Nous revînmes sur nos pas ; nos compagnons nous attendaient avec anxiété ; je leur expliquai comment, n’ayant pas trouvé de baie aussi favorable pour l’hivernage que celle où nous étions, j’étais décidé à y rester. Je fis placer l’Advance entre de petites îles qui le mettaient à l’abri de la dérive des glaces. C’est ainsi que notre petit brick, avec huit brasses d’eau sous sa quille, fut pris par l’hiver dans ce havre de Rensselaer, que nous ne devions plus quitter ensemble ! long repos pour notre bon et agile navire ; les mêmes glaces l’y étreignent encore !


L’hivernage. — La mort parmi nous. — Visite des Esquimaux. — Leurs habitations à Étah. — Un intérieur encombré. — Nuit et repas peu confortables.

À peine installés, nous fûmes avertis par la diminution rapide de la lumière que l’hivernage avait commencé. Nous vîmes d’abord le jour s’éteindre dans les bas-fonds et dans le lit des ravins ; puis les ombres monter graduellement le long des flancs des montagnes, et finir par s’étendre sur la cime blanche des glaciers.
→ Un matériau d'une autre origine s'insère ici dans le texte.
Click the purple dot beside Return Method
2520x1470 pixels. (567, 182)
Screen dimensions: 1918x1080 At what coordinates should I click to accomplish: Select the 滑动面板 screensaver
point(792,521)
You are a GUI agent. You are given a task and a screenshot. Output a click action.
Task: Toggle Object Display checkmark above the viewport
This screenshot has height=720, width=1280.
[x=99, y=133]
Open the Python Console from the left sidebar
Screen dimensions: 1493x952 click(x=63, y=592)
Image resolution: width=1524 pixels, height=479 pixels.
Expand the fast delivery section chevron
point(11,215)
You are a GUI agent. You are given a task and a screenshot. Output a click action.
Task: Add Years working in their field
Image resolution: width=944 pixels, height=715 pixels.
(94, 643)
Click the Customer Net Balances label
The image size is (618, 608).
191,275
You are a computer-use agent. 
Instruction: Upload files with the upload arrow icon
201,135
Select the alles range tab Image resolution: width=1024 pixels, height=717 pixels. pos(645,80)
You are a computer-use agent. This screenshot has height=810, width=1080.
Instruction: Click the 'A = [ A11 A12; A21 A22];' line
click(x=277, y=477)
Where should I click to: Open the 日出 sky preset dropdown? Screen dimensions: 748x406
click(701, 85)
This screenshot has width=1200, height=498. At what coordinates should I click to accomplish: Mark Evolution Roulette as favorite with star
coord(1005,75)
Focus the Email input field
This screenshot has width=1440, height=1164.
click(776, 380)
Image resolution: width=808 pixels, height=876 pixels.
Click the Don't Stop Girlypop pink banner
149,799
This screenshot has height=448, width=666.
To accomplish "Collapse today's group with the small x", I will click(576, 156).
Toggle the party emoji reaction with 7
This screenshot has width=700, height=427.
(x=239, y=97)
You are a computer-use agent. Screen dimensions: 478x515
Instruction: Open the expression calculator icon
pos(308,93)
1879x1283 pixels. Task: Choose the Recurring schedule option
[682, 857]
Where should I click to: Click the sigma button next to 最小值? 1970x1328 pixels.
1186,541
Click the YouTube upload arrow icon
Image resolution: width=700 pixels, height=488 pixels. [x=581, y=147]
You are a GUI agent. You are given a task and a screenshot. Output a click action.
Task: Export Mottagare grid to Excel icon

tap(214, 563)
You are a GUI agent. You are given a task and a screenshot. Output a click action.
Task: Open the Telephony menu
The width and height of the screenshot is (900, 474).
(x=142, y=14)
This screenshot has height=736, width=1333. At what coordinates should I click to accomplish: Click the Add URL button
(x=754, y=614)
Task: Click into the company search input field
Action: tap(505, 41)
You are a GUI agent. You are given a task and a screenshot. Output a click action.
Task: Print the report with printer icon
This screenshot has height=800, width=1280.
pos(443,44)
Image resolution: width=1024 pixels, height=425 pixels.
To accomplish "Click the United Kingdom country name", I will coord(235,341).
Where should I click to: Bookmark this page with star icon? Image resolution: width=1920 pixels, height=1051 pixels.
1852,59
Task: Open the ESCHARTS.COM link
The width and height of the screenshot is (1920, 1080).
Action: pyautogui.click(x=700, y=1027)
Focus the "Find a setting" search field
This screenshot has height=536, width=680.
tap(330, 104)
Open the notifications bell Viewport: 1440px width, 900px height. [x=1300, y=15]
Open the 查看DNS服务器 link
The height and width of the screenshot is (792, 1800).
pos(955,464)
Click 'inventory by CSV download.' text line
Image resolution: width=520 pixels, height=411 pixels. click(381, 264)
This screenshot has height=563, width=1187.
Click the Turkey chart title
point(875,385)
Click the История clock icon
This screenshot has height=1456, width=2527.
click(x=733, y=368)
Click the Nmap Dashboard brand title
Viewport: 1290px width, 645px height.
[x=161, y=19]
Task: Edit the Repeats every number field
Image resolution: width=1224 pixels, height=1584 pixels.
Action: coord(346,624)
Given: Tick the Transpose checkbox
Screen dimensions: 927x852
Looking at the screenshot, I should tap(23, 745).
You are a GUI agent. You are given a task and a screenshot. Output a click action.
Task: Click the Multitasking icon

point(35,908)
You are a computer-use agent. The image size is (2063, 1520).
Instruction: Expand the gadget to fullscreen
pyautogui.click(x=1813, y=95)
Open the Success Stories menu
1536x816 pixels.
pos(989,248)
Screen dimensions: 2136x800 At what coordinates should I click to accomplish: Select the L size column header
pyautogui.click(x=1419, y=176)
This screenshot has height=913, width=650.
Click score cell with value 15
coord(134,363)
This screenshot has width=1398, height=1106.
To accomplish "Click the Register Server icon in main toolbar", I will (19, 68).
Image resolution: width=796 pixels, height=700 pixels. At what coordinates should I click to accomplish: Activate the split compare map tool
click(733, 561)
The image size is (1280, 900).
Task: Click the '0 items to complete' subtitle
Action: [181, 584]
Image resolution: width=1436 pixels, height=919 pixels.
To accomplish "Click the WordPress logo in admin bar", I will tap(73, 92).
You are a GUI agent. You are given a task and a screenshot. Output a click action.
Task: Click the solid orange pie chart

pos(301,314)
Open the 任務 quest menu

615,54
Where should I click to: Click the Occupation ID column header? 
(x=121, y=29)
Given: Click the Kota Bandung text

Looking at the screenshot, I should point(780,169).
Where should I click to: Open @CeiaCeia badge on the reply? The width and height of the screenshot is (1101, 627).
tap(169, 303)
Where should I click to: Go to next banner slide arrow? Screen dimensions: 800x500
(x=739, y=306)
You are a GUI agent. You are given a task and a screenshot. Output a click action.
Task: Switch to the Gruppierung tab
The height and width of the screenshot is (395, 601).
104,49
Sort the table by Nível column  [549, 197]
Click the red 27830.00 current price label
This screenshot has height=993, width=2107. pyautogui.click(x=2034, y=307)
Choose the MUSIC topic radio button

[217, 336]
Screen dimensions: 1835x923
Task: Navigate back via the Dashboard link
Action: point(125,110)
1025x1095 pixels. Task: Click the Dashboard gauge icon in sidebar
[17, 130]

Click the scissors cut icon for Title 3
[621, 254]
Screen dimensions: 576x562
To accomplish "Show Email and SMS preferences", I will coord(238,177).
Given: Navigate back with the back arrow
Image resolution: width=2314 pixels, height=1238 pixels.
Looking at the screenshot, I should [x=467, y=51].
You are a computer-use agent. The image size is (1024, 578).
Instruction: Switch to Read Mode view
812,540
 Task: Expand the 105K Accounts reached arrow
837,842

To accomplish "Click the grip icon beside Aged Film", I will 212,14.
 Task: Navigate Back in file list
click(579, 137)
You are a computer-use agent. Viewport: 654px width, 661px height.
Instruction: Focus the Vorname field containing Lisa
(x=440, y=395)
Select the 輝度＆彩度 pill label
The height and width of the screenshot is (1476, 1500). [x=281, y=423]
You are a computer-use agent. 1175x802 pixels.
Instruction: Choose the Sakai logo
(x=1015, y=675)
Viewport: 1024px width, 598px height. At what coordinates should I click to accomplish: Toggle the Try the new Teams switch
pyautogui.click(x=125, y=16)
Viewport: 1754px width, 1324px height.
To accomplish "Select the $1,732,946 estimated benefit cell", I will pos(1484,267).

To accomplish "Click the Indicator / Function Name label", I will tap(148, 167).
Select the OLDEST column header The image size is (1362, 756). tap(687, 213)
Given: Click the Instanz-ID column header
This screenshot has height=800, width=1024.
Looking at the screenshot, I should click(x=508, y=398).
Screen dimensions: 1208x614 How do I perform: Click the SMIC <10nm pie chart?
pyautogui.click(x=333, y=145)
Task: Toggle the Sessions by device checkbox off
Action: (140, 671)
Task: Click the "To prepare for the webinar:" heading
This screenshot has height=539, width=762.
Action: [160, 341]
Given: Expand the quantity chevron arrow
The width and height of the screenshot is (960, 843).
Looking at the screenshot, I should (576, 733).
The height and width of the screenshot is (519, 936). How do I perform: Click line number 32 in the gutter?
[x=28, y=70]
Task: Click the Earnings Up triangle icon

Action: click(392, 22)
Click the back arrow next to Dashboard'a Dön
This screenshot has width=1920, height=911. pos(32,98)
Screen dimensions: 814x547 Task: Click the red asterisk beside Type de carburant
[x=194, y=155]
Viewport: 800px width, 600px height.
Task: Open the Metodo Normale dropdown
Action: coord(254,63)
Dès le 7 novembre tout était ténèbres autour de nous. Le soleil s’était couché pour cent quarante jours, et nos lampes ne cessèrent de brûler dans l’entre-pont. Les étoiles de sixième grandeur étaient visibles en plein midi. Bien qu’aucun Européen n’eût encore hiverné a une si haute latitude, excepté toutefois au Spitzberg, archipel que les dernières effluves du Gulfstream, douent d’un climat relativement plus doux, l’hiver de 1853-54 se passa pour nous comme tant d’autres s’étaient écoulés pour nos prédécesseurs dans les régions polaires. Voici quel était assez uniformément l’emploi de nos journées :

À six heures du matin, Me Gary, mon second, se lève ainsi que les hommes de service. On nettoie le pont, on ouvre le trou à glace, on examine les filets ou la viande est à rafraîchir, on range tout à bord. À sept heures tout le monde est debout, la toilette se fait sur le pont, on ouvre les portes pour ventiler nos appartements ; puis nous descendons déjeuner. Nous avons peu de combustible, aussi fait-on la cuisine dans la cabine. Nous avons tous le même déjeuner ; du porc, des pommes cuites gelées et dures comme du sucre candi, du thé, du café, avec une tranche délicate de pomme de terre crue. Après déjeuner les fumeurs prennent leur pipe jusqu’à neuf heures ; alors les oisifs de flâner, les travailleurs de se mettre au travail. Ohlsen à son banc, Brooks à ses « préparations » de toile, Me Gary fait le tailleur, Whippe se transforme en cordonnier et Bonsall en chaudronnier, Baker prépare des peaux d’oiseaux, le reste vaque à la besogne. Voyez notre cabinet de travail : une table, une lampe qui alimentée par du saindoux salé donne une lueur fumeuse tout en répandant des vapeurs de chlore ; trois tabourets ; trois hommes au visage de cire, assis leurs jambes repliées sous eux, car le pont est trop froid pour les pieds, chacun à son travail : Kane écrit, dessine, trace des cartes ; Hayes copie des livres de loch et des observations météorologiques ; Sontag rédige le journal de quelque expédition dans les environs. À midi, tournée d’inspection et ordres pour l’emploi de la journée ; vient ensuite l’entraînement des chiens esquimaux ; c’est ma spécialité, exercice très-agréable pour mes genoux qui craquent à chaque pas, et pour mes épaules endolories de rhumatismes qui enregistrent chaque coup de fouet que je donne. C’est ainsi qu’on gagne le dîner, nouvelle occasion de se réunir ; mais à ce repas point de thé, point de café ; des choux confits et des pêches sèches les remplacent fort agréablement.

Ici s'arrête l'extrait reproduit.